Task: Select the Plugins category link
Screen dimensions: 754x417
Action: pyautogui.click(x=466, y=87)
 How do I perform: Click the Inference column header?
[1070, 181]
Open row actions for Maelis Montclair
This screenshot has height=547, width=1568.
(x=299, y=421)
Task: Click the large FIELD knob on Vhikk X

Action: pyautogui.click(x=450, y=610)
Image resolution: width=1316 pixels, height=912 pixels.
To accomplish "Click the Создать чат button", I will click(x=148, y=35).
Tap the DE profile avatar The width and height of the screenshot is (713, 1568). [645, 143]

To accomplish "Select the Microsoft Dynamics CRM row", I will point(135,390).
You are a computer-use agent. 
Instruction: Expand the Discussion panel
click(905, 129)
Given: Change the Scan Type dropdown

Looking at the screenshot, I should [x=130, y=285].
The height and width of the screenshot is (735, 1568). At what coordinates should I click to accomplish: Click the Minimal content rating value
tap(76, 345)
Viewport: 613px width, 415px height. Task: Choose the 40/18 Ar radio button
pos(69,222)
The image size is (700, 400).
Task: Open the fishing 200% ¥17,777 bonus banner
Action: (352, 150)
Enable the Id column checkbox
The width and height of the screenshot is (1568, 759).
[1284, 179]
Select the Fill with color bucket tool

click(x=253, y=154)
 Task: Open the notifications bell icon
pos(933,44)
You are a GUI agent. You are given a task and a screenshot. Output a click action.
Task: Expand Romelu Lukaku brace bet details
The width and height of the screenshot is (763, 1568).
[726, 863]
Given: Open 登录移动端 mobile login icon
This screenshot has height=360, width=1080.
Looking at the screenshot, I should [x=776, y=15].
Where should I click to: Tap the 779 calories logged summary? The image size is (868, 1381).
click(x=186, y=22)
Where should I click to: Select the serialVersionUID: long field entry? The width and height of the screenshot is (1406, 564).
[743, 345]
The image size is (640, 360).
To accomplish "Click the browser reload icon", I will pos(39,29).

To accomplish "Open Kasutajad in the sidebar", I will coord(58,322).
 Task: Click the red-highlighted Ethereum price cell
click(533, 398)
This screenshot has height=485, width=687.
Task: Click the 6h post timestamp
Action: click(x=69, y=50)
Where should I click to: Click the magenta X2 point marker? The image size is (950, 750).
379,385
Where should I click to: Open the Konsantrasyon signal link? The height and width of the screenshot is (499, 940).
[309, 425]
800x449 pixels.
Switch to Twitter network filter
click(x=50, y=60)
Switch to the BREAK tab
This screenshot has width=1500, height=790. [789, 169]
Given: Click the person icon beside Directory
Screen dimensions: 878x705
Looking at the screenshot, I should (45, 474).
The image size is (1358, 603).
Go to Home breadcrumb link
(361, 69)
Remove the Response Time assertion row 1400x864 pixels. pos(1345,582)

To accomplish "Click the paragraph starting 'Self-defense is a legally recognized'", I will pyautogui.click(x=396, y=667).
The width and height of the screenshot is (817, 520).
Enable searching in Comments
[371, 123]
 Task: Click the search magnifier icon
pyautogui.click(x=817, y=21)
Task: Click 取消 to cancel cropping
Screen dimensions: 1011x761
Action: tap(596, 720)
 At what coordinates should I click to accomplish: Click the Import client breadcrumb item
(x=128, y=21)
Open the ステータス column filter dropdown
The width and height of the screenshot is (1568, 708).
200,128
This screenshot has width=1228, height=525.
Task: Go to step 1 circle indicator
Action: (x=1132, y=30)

**Action item**.
Copy, from the material above, each line in which the string "pixels" occurs.

**Task output**.
Image resolution: width=1316 pixels, height=912 pixels.
800x449 pixels.
Remove the Response Time assertion row 1400x864 pixels. pos(1345,582)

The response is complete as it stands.